The Islamic Republic was at first supported by nearly all Iranians, but its authoritarian rule, its restrictions on personal freedoms and its economic incompetence have made it increaingly unpopular. Although the threat to the regime from Marxist radicals has faded since a spate of bombings in the 1980s, there is widespread passive opposition.

Iran now presents a curious paradox: it is at once an absolute theocracy, in which the Supreme Leader and the clergy exercise power free from any legal restraint, and a presidential republic in which reasonably free elections are held, although the religious authorities restrict who may contest them. Despite regular elections, Iran is far from being a functioning democracy. Legislation passed by the Assembly can be, and frequently is, invalidated by the self-appointed religious body, the Council of Guardians. The government has little control over the police or the religious courts, which arrest and sentence people, including members of the Assembly, for vague offences such as "insulting Islam."

The efforts of President Mohammed Khatami (1997-2005) to reform the system were frustrated by the conservatives with the backing of Ayatollah Khamenei, but he refused to place himself in opposition to the theocratic regime. In 2005 popular anger at the deteriorating economic situation allowed the radical populist mayor of Teheran, Mahmoud Ahmadinejad, to be elected President, defeating the establishment candidate, former President Akbar Hashemi Rafsanjani. In office Ahmadinejad has disappointed his supporters by not touching clerical corruption or reforming economic incompetence, and has responded to increasing unrest by becoming increasingly repressive and erratic. His pursuit of atomic weapons and his threats to attack Israel have increased Iran's international isolation. His re-election in 2009 over the reformist candidate Mir-Hossein Mousavi was blatantly rigged. This sparked widespread and violent protests, in which hundreds have died, and which have continued into 2010.

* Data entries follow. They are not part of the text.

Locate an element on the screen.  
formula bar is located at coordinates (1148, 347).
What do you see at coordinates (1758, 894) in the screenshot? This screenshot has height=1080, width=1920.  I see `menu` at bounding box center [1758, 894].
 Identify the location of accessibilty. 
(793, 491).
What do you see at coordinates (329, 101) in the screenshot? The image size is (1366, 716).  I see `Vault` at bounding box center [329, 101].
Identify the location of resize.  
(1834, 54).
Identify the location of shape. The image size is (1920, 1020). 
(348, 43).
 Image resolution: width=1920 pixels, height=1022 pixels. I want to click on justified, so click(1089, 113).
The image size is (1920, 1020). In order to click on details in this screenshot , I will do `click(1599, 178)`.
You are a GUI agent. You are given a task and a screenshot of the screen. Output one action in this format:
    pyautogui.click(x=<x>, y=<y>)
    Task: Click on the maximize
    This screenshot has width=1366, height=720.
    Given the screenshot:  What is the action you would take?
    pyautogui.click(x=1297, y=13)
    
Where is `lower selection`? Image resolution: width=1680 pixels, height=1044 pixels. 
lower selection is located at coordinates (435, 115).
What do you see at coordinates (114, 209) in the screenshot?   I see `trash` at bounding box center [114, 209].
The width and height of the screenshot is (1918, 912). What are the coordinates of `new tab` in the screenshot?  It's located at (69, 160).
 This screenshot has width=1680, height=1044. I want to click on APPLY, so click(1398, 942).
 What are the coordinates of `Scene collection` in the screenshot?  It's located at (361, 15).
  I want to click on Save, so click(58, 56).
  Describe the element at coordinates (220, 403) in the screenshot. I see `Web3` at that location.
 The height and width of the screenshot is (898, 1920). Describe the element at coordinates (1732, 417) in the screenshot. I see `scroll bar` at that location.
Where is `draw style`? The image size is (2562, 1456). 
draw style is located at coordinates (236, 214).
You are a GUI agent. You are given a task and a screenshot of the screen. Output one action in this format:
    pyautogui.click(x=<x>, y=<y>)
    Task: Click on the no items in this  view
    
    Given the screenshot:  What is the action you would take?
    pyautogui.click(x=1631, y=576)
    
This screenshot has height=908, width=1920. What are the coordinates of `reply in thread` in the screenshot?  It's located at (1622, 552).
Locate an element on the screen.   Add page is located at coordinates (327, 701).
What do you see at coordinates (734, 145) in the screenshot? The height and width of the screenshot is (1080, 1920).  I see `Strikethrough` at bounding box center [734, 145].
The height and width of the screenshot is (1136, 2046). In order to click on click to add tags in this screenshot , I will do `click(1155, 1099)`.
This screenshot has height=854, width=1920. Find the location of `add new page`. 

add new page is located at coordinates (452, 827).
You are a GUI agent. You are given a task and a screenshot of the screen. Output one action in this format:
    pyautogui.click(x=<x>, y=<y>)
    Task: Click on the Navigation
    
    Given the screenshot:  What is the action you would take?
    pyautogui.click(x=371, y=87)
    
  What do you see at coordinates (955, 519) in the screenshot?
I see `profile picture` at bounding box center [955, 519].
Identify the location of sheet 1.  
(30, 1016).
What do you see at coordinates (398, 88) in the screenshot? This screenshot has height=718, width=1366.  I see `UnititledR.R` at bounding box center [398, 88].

Freedom House's 2011 report on Iran says: "Iran is not an electoral democracy. The most powerful figure in the government is the supreme leader (Vali-e-Faghih), currently Ayatollah Ali Khamenei... The supreme leader, who has no fixed term, is head of the armed forces and appoints the leaders of the judiciary, the chiefs of state broadcast media, the commander of the IRGC, the Expediency Council, and half of the Council of Guardians. Although the president and the parliament, both with four-year terms, are responsible for designating cabinet ministers, the supreme leader exercises de facto control over appointments to the Ministries of Defense, the Interior, and Intelligence. All candidates for the presidency and the 290-seat, unicameral parliament are vetted by the Council of Guardians, which consists of six clergymen appointed by the supreme leader and six civil law experts selected by the head of the judiciary, all for six-year terms... The Council of Guardians also has the power to reject legislation approved by the parliament... Opposition politicians and party groupings have faced especially harsh repression since the 2009 presidential election, with many leaders facing arrest... Corruption is pervasive. The hard-line clerical establishment has grown immensely wealthy through its control of tax-exempt foundations that monopolise many sectors of the economy... Freedom of expression is severely limited. The government directly controls all television and radio broadcasting... Iran leads the world in the number of jailed journalists... Religious freedom is limited... The constitution recognises Zoroastrians, Jews and Christians as religious minorities, and they are generally allowed to worship without interference, so long as they do not proselytise. Conversion by Muslims to a non-Muslim religion is punishable by death. The non-Muslim minorities are barred from election to representative bodies... and face restrictions in employment, education, and property ownership... Academic freedom is limited... The judicial system is not independent, as the supreme leader directly appoints the head of the judiciary, who in turn appoints senior judges."